DIRECTIONS FOR THIS TASK | The string "will" appears in some lines of the entries that follow; copy each such line.

[[ DATA RECORDS, beginning ]]

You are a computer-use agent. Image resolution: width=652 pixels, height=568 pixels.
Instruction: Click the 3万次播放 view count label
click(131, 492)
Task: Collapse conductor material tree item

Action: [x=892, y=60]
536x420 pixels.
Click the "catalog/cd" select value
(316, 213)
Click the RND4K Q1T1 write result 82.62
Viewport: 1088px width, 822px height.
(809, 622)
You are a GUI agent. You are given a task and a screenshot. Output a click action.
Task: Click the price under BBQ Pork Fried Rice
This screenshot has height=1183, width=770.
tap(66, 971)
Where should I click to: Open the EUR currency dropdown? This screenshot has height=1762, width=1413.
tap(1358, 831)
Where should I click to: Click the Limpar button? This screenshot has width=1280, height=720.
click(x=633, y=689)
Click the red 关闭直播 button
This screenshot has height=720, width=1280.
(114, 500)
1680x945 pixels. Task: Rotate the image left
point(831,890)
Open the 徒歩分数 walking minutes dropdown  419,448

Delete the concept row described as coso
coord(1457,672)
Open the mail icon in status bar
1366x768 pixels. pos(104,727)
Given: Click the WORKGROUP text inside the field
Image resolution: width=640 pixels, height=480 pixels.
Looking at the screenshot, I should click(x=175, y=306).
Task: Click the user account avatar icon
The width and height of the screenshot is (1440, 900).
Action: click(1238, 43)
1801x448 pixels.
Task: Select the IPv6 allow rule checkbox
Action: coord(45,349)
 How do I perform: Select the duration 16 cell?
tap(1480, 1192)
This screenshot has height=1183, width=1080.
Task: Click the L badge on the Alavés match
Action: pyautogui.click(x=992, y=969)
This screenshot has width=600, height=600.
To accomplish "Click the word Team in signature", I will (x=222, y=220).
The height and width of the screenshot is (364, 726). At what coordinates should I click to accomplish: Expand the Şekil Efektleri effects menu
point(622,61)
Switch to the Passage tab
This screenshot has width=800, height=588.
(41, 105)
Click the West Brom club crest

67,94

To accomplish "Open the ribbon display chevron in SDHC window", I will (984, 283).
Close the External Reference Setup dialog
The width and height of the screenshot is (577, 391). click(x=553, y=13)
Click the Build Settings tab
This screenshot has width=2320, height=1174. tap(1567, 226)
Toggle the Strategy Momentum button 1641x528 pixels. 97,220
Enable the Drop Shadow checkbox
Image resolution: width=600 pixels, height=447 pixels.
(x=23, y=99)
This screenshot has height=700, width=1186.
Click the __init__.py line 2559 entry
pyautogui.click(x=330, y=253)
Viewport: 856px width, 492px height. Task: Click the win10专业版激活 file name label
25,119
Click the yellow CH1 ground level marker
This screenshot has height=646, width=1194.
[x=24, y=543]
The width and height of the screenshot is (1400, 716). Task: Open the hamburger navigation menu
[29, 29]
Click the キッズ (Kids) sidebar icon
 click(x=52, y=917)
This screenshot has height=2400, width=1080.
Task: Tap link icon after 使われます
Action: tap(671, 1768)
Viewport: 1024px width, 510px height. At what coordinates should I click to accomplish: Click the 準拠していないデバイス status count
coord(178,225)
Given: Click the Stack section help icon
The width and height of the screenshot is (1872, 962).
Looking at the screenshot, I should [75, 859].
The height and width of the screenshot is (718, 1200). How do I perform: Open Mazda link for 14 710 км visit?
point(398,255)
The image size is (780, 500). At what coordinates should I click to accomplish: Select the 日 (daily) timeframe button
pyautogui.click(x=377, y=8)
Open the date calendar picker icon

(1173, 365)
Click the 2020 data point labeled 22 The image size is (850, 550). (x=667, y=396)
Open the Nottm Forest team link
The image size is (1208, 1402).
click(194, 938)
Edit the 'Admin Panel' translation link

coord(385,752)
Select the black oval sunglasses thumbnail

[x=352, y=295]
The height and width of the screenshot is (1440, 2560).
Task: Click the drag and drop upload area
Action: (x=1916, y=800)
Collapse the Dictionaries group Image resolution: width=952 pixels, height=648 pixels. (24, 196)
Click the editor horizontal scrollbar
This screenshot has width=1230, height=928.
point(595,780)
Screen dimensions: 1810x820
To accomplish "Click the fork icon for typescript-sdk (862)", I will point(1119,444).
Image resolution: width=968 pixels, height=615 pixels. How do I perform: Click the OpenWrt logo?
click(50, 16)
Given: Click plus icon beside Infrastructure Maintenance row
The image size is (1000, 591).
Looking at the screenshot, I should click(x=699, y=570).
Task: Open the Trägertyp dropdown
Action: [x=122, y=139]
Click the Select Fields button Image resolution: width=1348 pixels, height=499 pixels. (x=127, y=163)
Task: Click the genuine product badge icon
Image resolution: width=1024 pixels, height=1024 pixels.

[[ DATA RECORDS, end ]]

TASK ANSWER |
To accomplish "Click the word Team in signature", I will (x=222, y=220).
To accomplish "Open the ribbon display chevron in SDHC window", I will (984, 283).
To accomplish "Click the fork icon for typescript-sdk (862)", I will point(1119,444).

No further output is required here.